## Assignment
Without adding anything, give again the lines from the one holding "You are a computer-use agent." through the final line of the records, exactly, with both ends included and pictures dropped.

[Saved data entries]
= = = = =

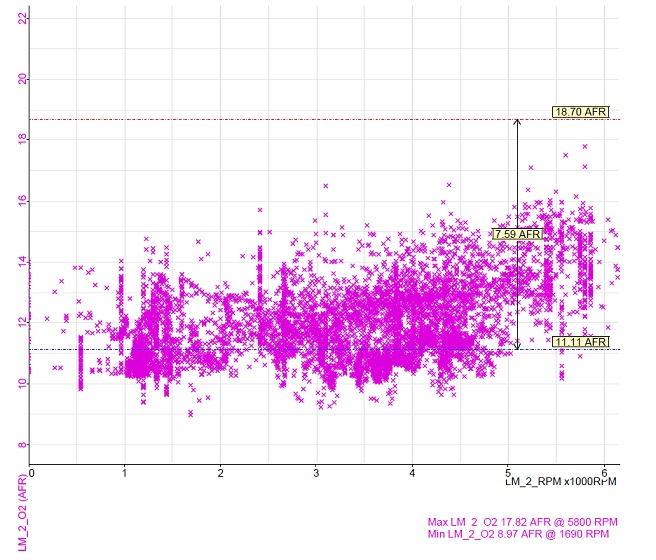Click the 11.11 AFR cursor label

pos(580,342)
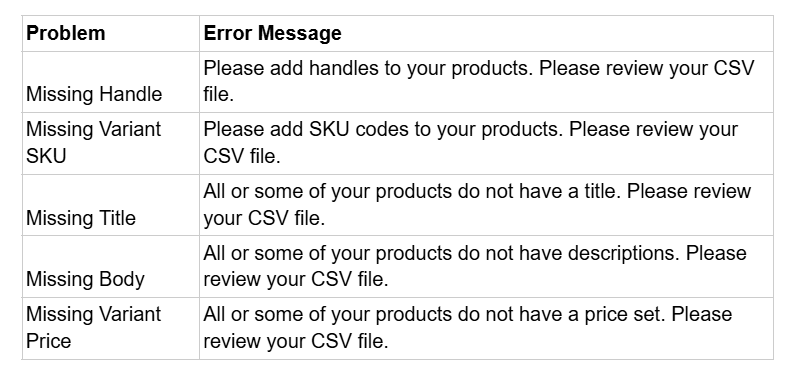Click 'CSV file.' text in Missing Title row
The width and height of the screenshot is (800, 368).
[287, 218]
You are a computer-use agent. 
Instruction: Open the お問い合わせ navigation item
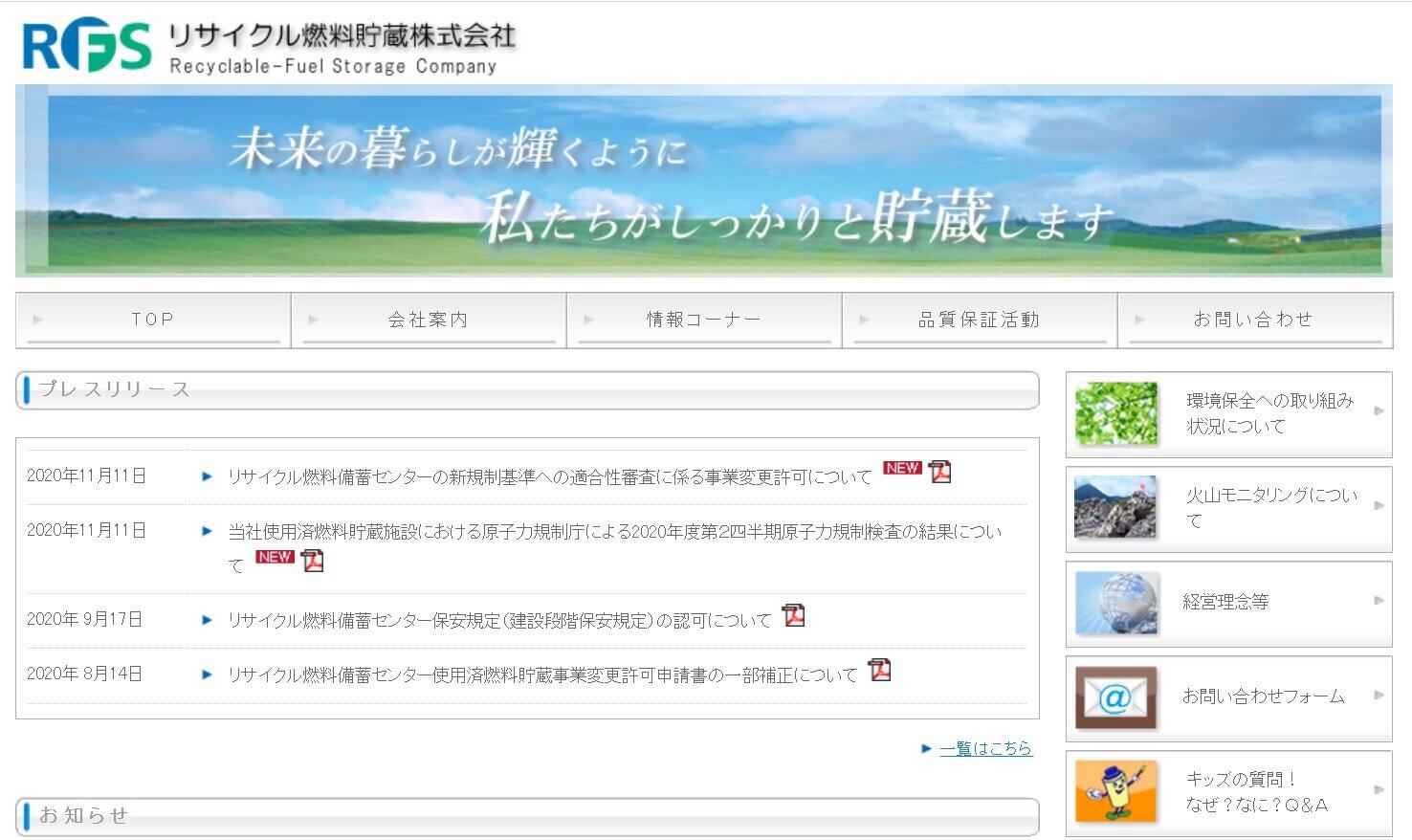pyautogui.click(x=1253, y=320)
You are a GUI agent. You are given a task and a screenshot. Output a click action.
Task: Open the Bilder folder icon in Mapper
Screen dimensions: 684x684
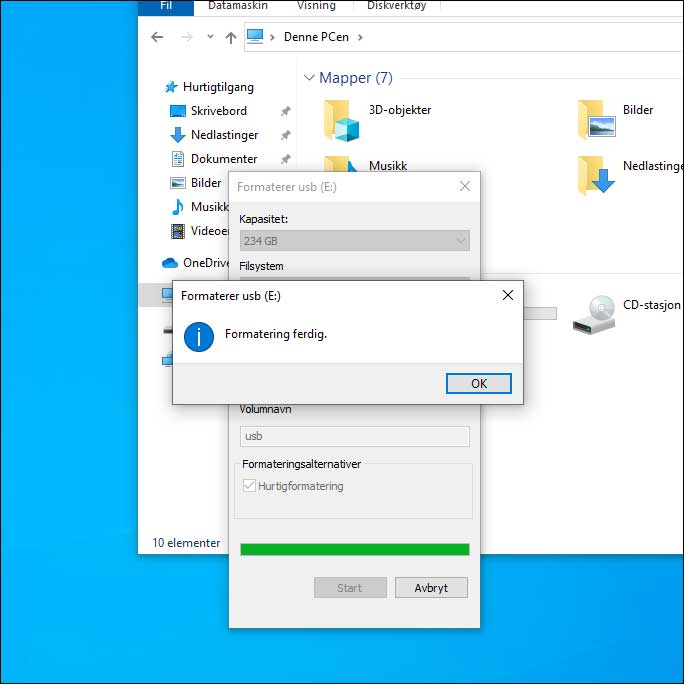(x=596, y=119)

= = = = =

## Completed task
You are a computer-use agent. 
Instruction: Open the お問い合わせ navigation item
pyautogui.click(x=1253, y=320)
You are a GUI agent. You are given a task and a screenshot. Output a click action.
Task: Open the Bilder folder icon in Mapper
Screen dimensions: 684x684
(x=596, y=119)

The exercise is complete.